+++ Texte +++
Cela va peut-être étonner les plus candides d’enter vous, mais le monde de la géopolitique n’est pas uniquement peuplé de tanks, de missiles, de discours onusiens et de négociations barbouziennes. Non, non, non, dans cette histoire il faut aussi compter avec le soft power. Vous avez peut-être déjà entendu le mot, sans trop capter de quoi il s’agit vu que la notion est assez retorse. Dommage car la logique est vraiment efficace, et que nous sommes tous.tes touché.es. Attachez vos ceintures, on plonge dans le monde fascinant du pouvoir doux !
Qu’est-ce que le Soft Power ?
Déjà une petite définition la plus claire possible : le soft power, c’est l’art de séduire et d’influencer sans recourir à la force brute. Concrètement ça donne quoi ? Imaginez une soirée où vous devez convaincre quelqu’un de choisir votre série préférée. Plutôt que de crier et de menacer, vous sortez vos arguments les plus subtils : les critiques élogieuses, les scènes marquantes, le charisme des acteurs. Eh bien, c’’est exactement ce que font les pays sur la scène internationale avec le soft power : ils utilisent la culture, les valeurs et les politiques attractives pour gagner des alliés, diffuser leur point de vue et influencer l’opinion mondiale pour aller dans leur sens.
Le terme a été forgé à la fin des années 1980 par le politologue américain Joseph Nye, professeur à Harvard, dans son ouvrage Bound to Lead: The Changing Nature of American Power (1990). Nye y conteste le déclin annoncé de la puissance américaine après la Guerre froide, en proposant une nouvelle grille de lecture du pouvoir : selon lui, la capacité d’un pays à influencer les autres sans contrainte, par l’attraction plutôt que par la coercition, constitue une forme de puissance à part entière. Nye oppose ainsi le hard power, fondé sur la force militaire et les pressions économiques, au soft power, qui repose sur la culture, les valeurs politiques (liberté, démocratie, droits humains) et la légitimité de la politique étrangère. C’est une puissance plus diffuse, souvent moins visible, mais redoutablement efficace dans un monde interconnecté où l’image et la narration jouent un rôle crucial.
+++
* Série d'exercices
1) Dans le texte sur le soft power, qui a forgé ce terme ?
2) Prolongez le texte sur le soft power à la suite de sa dernière phrase, s'il vous plaît.
+++ Données affichées +++
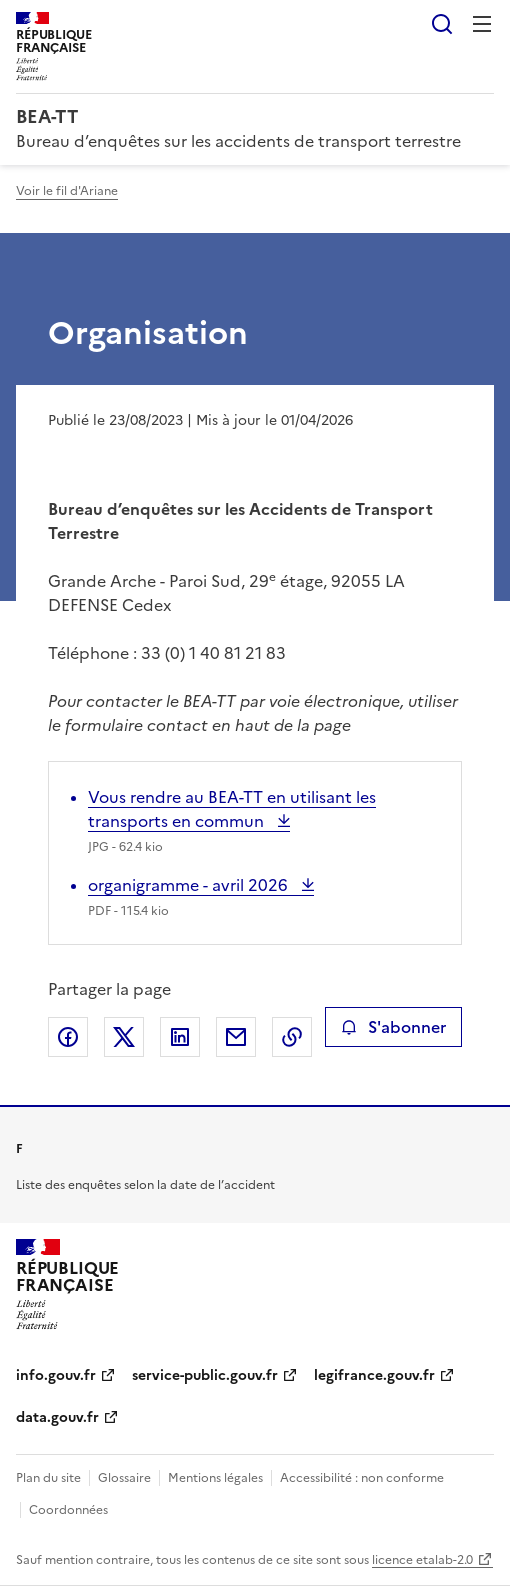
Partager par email (236, 1037)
+++
* Réponses aux exercices
1) Le politologue américain Joseph Nye, professeur à Harvard.

2)
Dans ses ouvrages ultérieurs, notamment Soft Power: The Means to Success in World Politics (2004) et The Future of Power (2011), Nye affine sa pensée et introduit l’idée de smart power : une combinaison stratégique du hard et du soft power. D’autres chercheurs, politistes et spécialistes des relations internationales ont enrichi le concept :
- Pierre Bourdieu, sans utiliser le terme « soft power », a largement exploré la notion de violence symbolique et de domination culturelle, qui préfigure certaines réflexions sur l’influence douce dans un cadre global.
- Le sociologue Manuel Castells a travaillé sur le pouvoir des réseaux et l’économie de l’image dans la société de l’information, en lien avec l’idée d’une influence par la communication.
- Dans une perspective critique, des auteurs comme Edward Saïd (avec le concept d’orientalisme) ont souligné que le soft power peut aussi masquer des dynamiques néocoloniales, lorsque la séduction culturelle sert des objectifs de domination.
Soft power in real life
Ok mais sur le terrain, in real life, ça donne quoi ? Comment se décline le soft power ? Quelle tournure ? Quelle logique ? Voici quelques exemples géographiques pour mieux cerner la chose (vous allez voir, en fait vous connaissez bien le concept sauf que vous ne le saviez pas mais heureusement The ARTchemists sont là).
Les États-Unis : Hollywood et McDonald’s
Ah, les États-Unis ! Pas pour rien que l’idée vient de là. Les Américains ont compris depuis longtemps l’importance du soft power. Hollywood, c’est un peu la machine à rêves mondiale. Les blockbusters américains envahissent les écrans de la planète, façonnant les imaginaires et les aspirations de millions de personnes. Ajoutez à cela des marques comme McDonald’s et Coca-Cola, des réseaux sociaux comme Facebook ou X et vous avez un cocktail explosif de soft power. Ces éléments véhiculent une image de liberté, de succès et de prospérité, mais au finish il s’agit d’implanter les valeurs made in USA un peu partout dans nos petits crânes.
La Corée du Sud : K-pop et K-dramas
Qui aurait cru il y a vingt ans que la Corée du Sud deviendrait une superpuissance culturelle ? Avec la montée en puissance de la K-pop (merci BTS !) et des dramas coréens, le pays a su s’imposer comme une référence mondiale en matière de divertissement. En 2020, par exemple, le film Parasite a remporté l’Oscar du meilleur film, une première pour un film non anglophone, illustrant parfaitement cette ascension fulgurante.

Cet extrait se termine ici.